» Problem requirements
The answer is an exact repeat of the entries below, with the pictures omitted.

▽

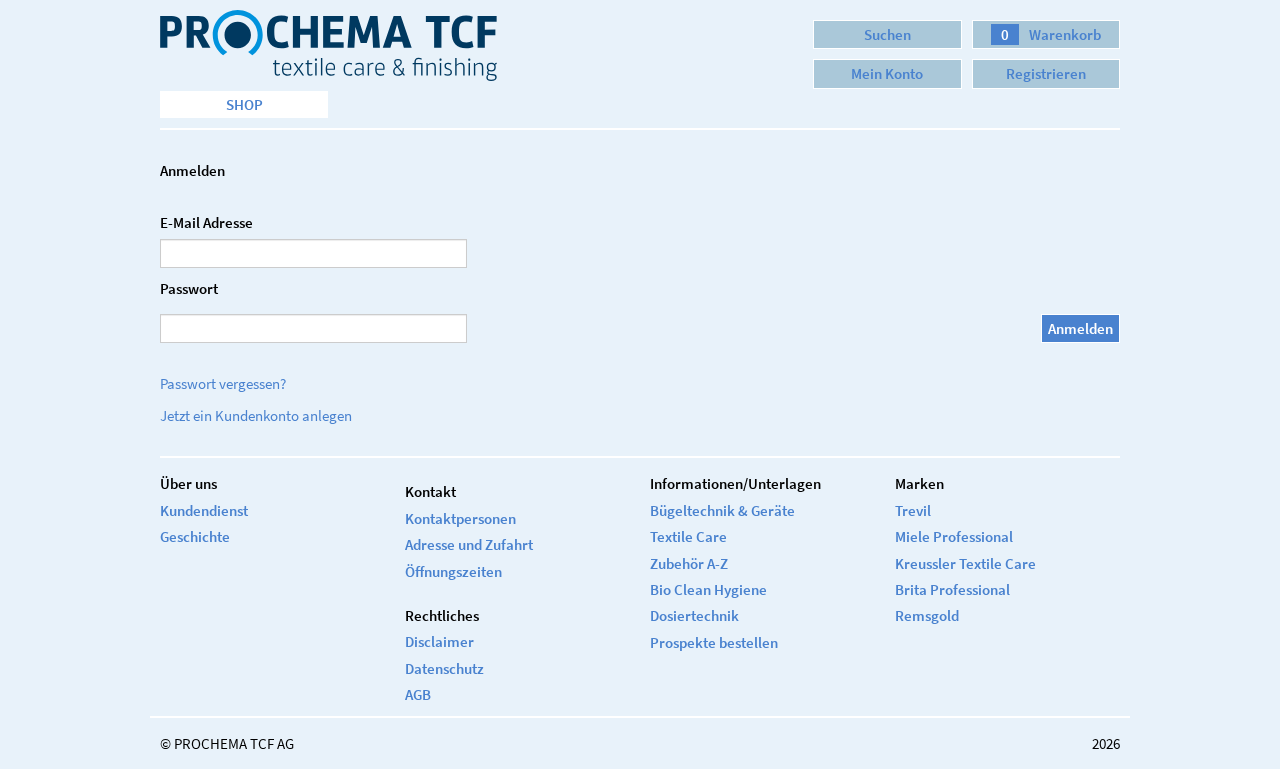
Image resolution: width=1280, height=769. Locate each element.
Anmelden (1080, 328)
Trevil (913, 510)
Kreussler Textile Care (965, 563)
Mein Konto (887, 73)
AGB (418, 694)
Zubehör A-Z (689, 563)
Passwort (189, 288)
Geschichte (195, 536)
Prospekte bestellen (714, 642)
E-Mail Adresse (206, 222)
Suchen (887, 34)
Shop (244, 104)
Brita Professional (952, 589)
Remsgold (927, 615)
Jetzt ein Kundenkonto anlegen (256, 415)
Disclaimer (439, 641)
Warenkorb (1051, 34)
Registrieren (1046, 73)
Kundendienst (204, 510)
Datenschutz (444, 668)
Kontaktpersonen (460, 518)
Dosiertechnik (694, 615)
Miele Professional (954, 536)
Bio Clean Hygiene (708, 589)
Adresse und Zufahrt (469, 544)
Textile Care (688, 536)
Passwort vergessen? (223, 383)
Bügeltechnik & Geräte (722, 510)
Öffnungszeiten (453, 571)
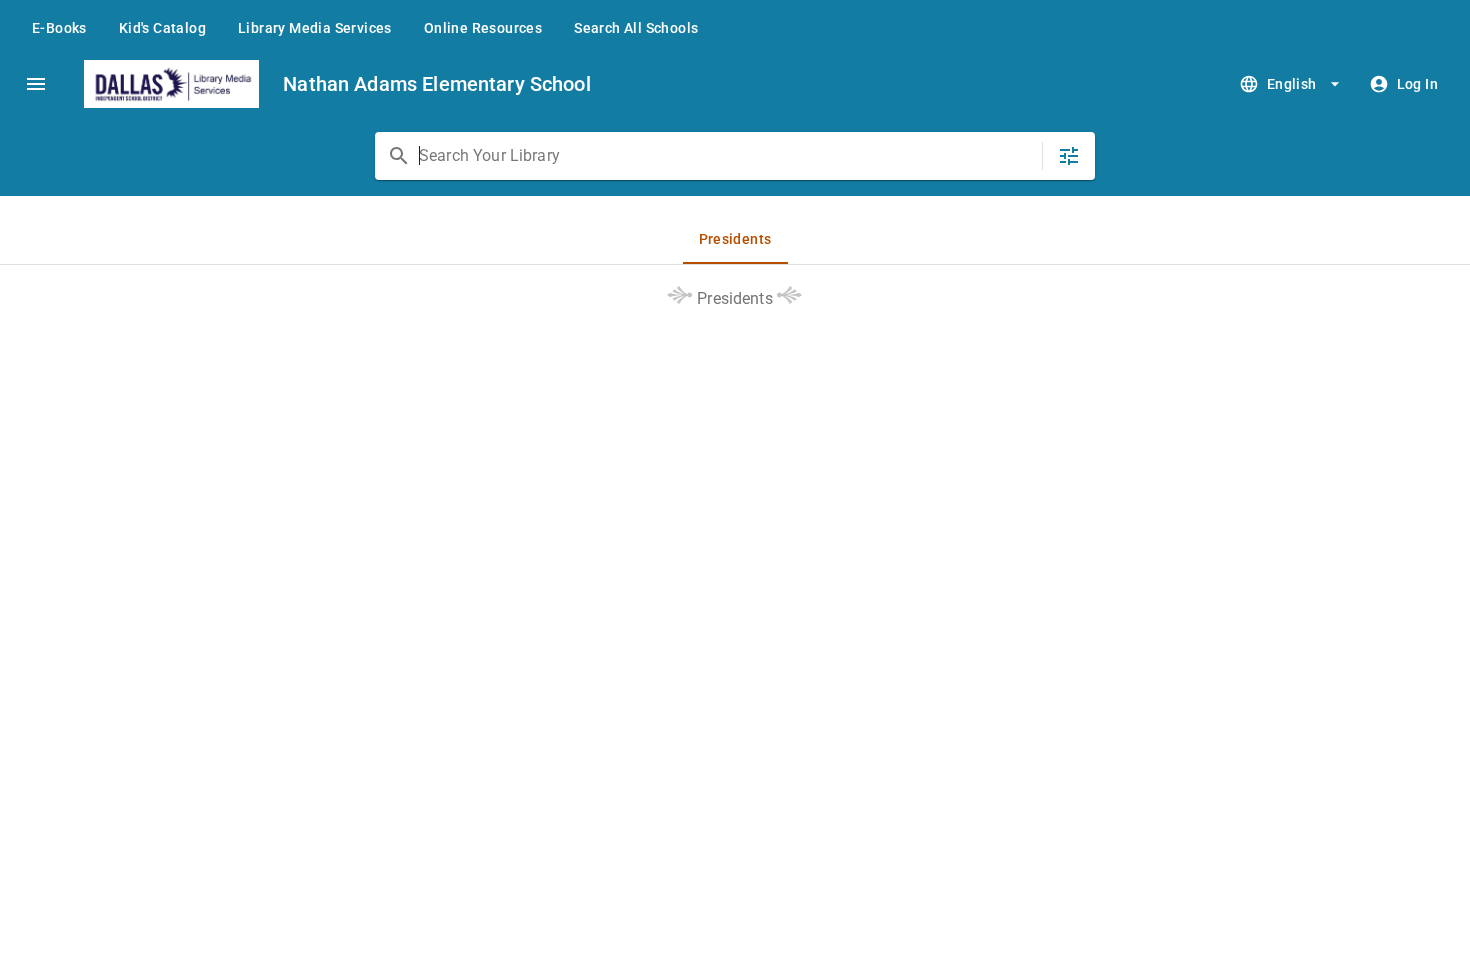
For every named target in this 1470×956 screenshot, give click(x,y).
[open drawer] (36, 84)
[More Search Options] (1069, 156)
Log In (1417, 84)
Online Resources (483, 28)
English (1292, 84)
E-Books (59, 28)
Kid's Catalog (162, 28)
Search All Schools (636, 28)
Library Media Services (315, 28)
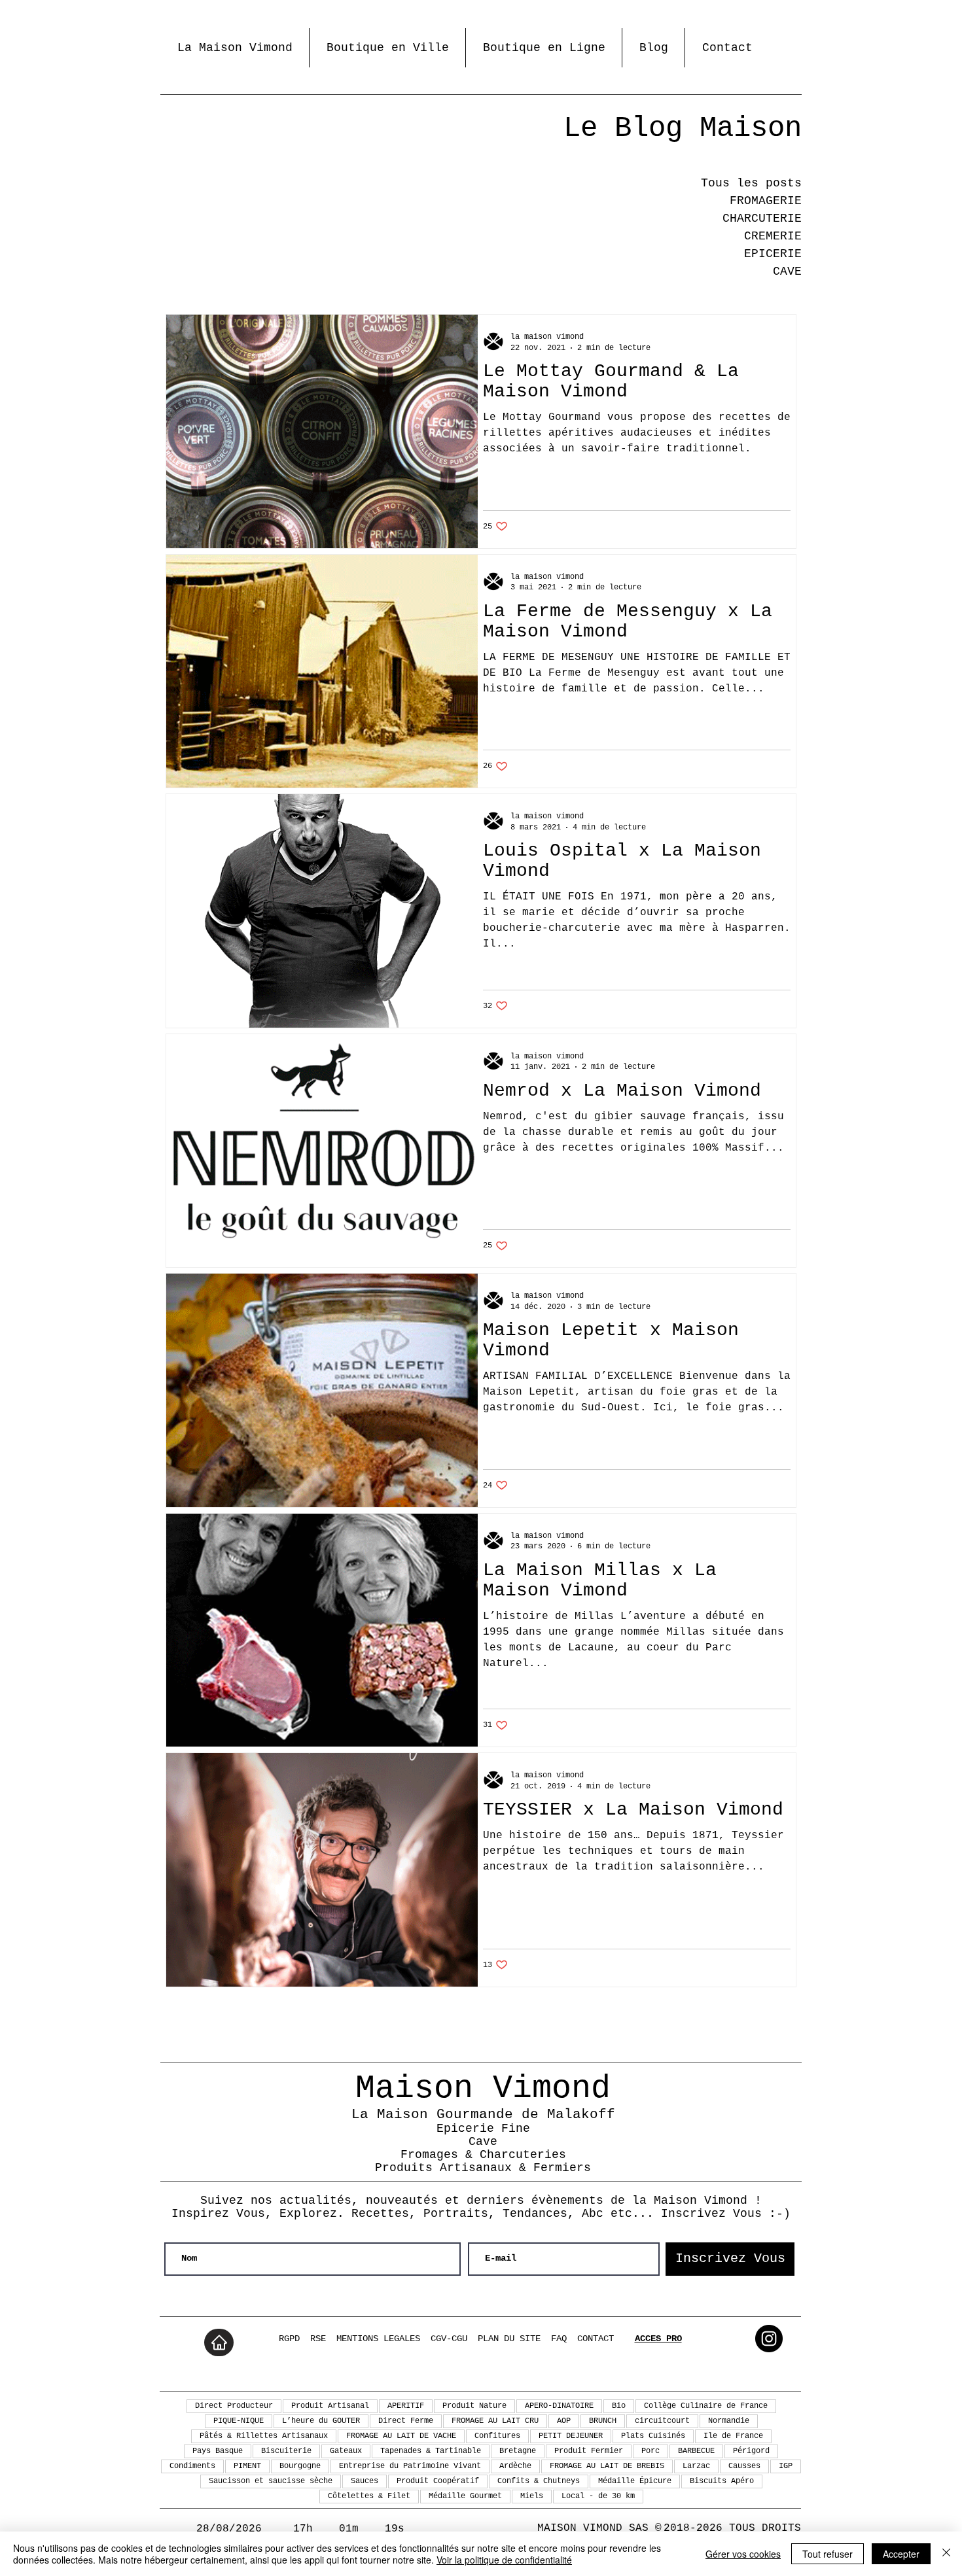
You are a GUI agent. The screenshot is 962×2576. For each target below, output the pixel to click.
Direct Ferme (405, 2421)
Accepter (901, 2553)
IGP (786, 2466)
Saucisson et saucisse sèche (270, 2481)
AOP (564, 2421)
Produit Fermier (588, 2451)
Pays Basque (217, 2451)
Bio (619, 2406)
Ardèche (515, 2466)
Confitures (497, 2436)
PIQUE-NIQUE (238, 2421)
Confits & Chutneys (538, 2481)
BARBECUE (696, 2451)
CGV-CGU (449, 2338)
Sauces (364, 2481)
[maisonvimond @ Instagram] (769, 2338)
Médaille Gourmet (465, 2496)
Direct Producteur (234, 2406)
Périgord (751, 2451)
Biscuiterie (286, 2451)
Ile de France (733, 2436)
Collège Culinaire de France (706, 2406)
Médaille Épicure (634, 2481)
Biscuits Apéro (722, 2481)
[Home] (219, 2342)
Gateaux (346, 2451)
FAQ (559, 2338)
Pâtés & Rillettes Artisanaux (264, 2436)
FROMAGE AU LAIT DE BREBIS (607, 2466)
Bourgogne (300, 2466)
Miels (531, 2496)
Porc (650, 2451)
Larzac (696, 2466)
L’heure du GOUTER (321, 2421)
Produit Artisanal (330, 2406)
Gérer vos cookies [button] (743, 2553)
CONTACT (595, 2338)
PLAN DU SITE (509, 2338)
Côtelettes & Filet (369, 2496)
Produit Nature (474, 2406)
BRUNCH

△

» Expected answer
Image resolution: width=1280, height=769. Locate each element.
Anmelden (1080, 328)
Trevil (913, 510)
Kreussler Textile Care (965, 563)
Mein Konto (887, 73)
AGB (418, 694)
Zubehör A-Z (689, 563)
Passwort (189, 288)
Geschichte (195, 536)
Prospekte bestellen (714, 642)
E-Mail Adresse (206, 222)
Suchen (887, 34)
Shop (244, 104)
Brita Professional (952, 589)
Remsgold (927, 615)
Jetzt ein Kundenkonto anlegen (256, 415)
Disclaimer (439, 641)
Warenkorb (1051, 34)
Registrieren (1046, 73)
Kundendienst (204, 510)
Datenschutz (444, 668)
Kontaktpersonen (460, 518)
Dosiertechnik (694, 615)
Miele Professional (954, 536)
Bio Clean Hygiene (708, 589)
Adresse und Zufahrt (469, 544)
Textile Care (688, 536)
Passwort vergessen? (223, 383)
Bügeltechnik & Geräte (722, 510)
Öffnungszeiten (453, 571)
For every named target in this 1470×956 screenshot, give click(x,y).
[open drawer] (36, 84)
[More Search Options] (1069, 156)
Log In (1417, 84)
Online Resources (483, 28)
English (1292, 84)
E-Books (59, 28)
Kid's Catalog (162, 28)
Search All Schools (636, 28)
Library Media Services (315, 28)
You are a GUI agent. The screenshot is 962×2576. For each target below, output the pixel to click.
Direct Ferme (405, 2421)
Accepter (901, 2553)
IGP (786, 2466)
Saucisson et saucisse sèche (270, 2481)
AOP (564, 2421)
Produit Fermier (588, 2451)
Pays Basque (217, 2451)
Bio (619, 2406)
Ardèche (515, 2466)
Confitures (497, 2436)
PIQUE-NIQUE (238, 2421)
Confits & Chutneys (538, 2481)
BARBECUE (696, 2451)
CGV-CGU (449, 2338)
Sauces (364, 2481)
[maisonvimond @ Instagram] (769, 2338)
Médaille Gourmet (465, 2496)
Direct Producteur (234, 2406)
Périgord (751, 2451)
Biscuiterie (286, 2451)
Ile de France (733, 2436)
Collège Culinaire de France (706, 2406)
Médaille Épicure (634, 2481)
Biscuits Apéro (722, 2481)
[Home] (219, 2342)
Gateaux (346, 2451)
FAQ (559, 2338)
Pâtés & Rillettes Artisanaux (264, 2436)
FROMAGE AU LAIT DE BREBIS (607, 2466)
Bourgogne (300, 2466)
Miels (531, 2496)
Porc (650, 2451)
Larzac (696, 2466)
L’heure du GOUTER (321, 2421)
Produit Artisanal (330, 2406)
Gérer vos cookies [button] (743, 2553)
CONTACT (595, 2338)
PLAN DU SITE (509, 2338)
Côtelettes & Filet (369, 2496)
Produit Nature (474, 2406)
BRUNCH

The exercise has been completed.